Orlin Culture Shop


Robot Factory

In 2014 I had the opportunity to do an art test for Tiny Bop's "Robot Factory". The project was a lot of fun and even though my direction wasn't chosen, I still had a great time working on these components. Big thanks to the fine folks at Tiny Bop for the opportunity and consideration and to my agent, Deborah Wolfe, for helping me so much with all the business details and encouragement.

The project called for two large components: 1. A set of robot parts (head, chassis, arms, legs) which could be used interchangeably to give users an opportunity to customize their robot designs and 2. A sample background treatment which was infinitely tile-able without being too obvious. Given my love for robot projects and video games, and my background in both of them, I was very excited to get started. 

Creating Robots

The first step I used in creating my robot parts was sketching. I carried a sketchbook with me wherever I went and had lots of sheets of printer paper (ahh cheap printer paper... how I love thee...) close at hand so anytime an idea struck me, I'd throw it on the page. Here are a few sketches that made it to the finals:

Tinybop · Robot Part Sketches

I had a very specific direction in mind for my robots as soon as I got the project. Instead of making clean, shiny robots, I wanted to make mine feel like they were used. I thought of an old coffee can, complete with rust and labeling half worn off and used that as my inspiration (I'm not sure what it is with me and that image of an old coffee can... it comes up often as inspiration though). Here was the style test I put together to see if I could pull off the look I had in mind.  You'll notice I kept the eyes and components on separate layers as well. This was to show that all of the parts could be moved, added, or subtracted to create unique faces.  I even thought the decals and rust placement could potentially be customizable:

TinyBop · Robot Face 1

TinyBop · Robot Face 2

TinyBop · Robot Face 3

I really felt like I was onto something here. I had the look I had pictured it in my head directly onto my canvas which meant it was now time to customize the rest of the robot parts.

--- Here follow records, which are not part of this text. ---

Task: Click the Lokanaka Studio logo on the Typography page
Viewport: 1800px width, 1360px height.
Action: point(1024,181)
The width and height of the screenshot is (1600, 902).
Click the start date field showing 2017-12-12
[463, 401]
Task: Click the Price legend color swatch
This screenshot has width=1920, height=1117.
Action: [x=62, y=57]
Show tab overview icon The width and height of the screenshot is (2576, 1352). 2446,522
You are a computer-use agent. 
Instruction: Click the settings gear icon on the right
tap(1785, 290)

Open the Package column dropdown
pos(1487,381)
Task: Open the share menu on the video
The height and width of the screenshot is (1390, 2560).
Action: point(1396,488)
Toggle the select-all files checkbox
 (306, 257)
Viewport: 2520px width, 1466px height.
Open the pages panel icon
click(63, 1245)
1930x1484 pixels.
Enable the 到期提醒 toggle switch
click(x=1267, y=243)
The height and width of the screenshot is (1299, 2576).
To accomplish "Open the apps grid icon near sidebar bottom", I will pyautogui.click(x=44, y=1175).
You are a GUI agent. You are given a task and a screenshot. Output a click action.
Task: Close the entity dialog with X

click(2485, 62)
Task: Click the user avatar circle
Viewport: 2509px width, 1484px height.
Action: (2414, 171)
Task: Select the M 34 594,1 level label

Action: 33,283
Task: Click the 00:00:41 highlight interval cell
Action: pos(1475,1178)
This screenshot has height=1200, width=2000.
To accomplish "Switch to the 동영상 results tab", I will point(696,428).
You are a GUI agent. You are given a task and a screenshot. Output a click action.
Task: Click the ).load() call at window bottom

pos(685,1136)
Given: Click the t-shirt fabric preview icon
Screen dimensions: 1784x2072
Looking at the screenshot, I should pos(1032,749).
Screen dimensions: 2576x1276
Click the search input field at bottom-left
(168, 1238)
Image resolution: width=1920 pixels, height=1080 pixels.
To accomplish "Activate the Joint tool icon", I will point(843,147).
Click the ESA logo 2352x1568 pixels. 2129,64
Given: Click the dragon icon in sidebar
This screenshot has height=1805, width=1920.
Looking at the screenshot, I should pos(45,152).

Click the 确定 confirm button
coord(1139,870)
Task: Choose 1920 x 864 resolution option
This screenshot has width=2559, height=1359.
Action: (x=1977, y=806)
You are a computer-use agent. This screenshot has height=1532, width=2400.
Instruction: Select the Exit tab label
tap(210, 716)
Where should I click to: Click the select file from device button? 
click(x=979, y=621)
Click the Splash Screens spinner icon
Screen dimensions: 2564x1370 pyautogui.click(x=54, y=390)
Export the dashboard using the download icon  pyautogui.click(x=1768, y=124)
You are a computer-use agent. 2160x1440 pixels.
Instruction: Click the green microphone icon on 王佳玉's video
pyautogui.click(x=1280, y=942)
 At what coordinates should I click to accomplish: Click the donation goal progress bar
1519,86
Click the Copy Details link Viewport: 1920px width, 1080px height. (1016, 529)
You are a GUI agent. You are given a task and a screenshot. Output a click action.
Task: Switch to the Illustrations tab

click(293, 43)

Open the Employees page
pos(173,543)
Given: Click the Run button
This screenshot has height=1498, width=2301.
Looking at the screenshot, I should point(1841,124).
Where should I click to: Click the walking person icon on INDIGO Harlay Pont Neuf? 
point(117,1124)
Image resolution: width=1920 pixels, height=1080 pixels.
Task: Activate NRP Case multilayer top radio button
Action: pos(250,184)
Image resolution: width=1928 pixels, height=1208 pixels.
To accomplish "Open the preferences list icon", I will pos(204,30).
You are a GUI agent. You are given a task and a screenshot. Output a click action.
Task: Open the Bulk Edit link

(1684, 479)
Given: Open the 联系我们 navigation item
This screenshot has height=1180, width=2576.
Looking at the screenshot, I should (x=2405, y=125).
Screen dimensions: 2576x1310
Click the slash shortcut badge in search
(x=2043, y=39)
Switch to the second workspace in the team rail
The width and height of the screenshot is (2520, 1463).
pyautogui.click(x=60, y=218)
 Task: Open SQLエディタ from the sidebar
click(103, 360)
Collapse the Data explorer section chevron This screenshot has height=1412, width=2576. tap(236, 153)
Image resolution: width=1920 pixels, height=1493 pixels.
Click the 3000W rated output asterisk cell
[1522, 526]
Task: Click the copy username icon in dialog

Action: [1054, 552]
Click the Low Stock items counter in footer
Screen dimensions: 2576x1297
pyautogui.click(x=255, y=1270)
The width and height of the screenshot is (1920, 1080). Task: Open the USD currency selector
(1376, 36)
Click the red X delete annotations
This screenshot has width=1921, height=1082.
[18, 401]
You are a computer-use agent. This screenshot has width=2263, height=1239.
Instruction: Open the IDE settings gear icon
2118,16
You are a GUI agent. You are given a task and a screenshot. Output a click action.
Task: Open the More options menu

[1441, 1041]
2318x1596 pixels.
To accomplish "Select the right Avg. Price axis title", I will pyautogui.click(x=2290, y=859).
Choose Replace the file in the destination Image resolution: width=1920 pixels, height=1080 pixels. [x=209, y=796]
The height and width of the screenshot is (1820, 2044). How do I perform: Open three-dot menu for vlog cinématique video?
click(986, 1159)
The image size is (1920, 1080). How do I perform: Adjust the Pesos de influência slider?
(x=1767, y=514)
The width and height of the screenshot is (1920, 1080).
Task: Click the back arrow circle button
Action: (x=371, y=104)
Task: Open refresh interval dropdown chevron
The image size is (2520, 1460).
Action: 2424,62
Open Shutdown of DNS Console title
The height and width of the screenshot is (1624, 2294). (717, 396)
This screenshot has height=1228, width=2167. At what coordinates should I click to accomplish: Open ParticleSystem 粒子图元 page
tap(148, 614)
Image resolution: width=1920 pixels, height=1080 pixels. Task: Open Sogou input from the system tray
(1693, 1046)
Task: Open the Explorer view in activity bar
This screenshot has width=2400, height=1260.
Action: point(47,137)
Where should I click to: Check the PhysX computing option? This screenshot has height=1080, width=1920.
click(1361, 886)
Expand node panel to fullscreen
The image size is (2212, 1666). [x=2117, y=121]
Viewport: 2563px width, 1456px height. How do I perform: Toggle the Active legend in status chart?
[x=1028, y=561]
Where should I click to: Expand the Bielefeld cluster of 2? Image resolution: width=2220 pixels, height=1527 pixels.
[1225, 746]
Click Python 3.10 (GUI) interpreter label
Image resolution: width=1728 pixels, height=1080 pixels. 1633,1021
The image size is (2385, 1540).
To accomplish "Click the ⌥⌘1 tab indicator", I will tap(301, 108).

I included 3 color ways for each part just to show how easy it was to alter the color on any given robot piece for added customization. My working method of using layers for key components really helped out with this so I could change 1-2 layers and have a brand new color way as opposed to having to recreate every single part in different colors. When all the pieces were put on a single sheet, it looked like this:

TinyBop · Robot Parts Grid

Ok, so all the pieces looked great individually... but did they work to form a unique robot design? Did my joint locking system work? Only one way to find out... its robot building time!  Brrzzzzzzttt....

And the lineup of some of my favorites...

TinyBop · Robot Lineup

Needless to say, I was having a lot of fun with this project. Assembling the robot pieces was really rewarding and I loved imagining how each of these robots would perform uniquely within the environment. Which reminds me! The environment!!!

The Environment

Creating an infinitely scrollable environment was a very fun challenge. I had a lot of ideas on unique environments that would be fun to play in but also that would be very scenic and powerful for mood / world building.  One of the ideas I had was to make everything in the world mechanical, from the mountains to the trees.  Here are a few of my favorite sketches:

TinyBop · Environment Sketches

I wanted to choose an option which gave me a clear foreground, middleground, and background. This would add depth to the scene as the robots rolled, jumped, or T1000'd through the world. Once it was all painted up, here's what it looked like...

TinyBop · Environment

And with the environment in place, my art test was complete! Like I said, this one was so much fun to work on and I hope it shows. Thanks for watching!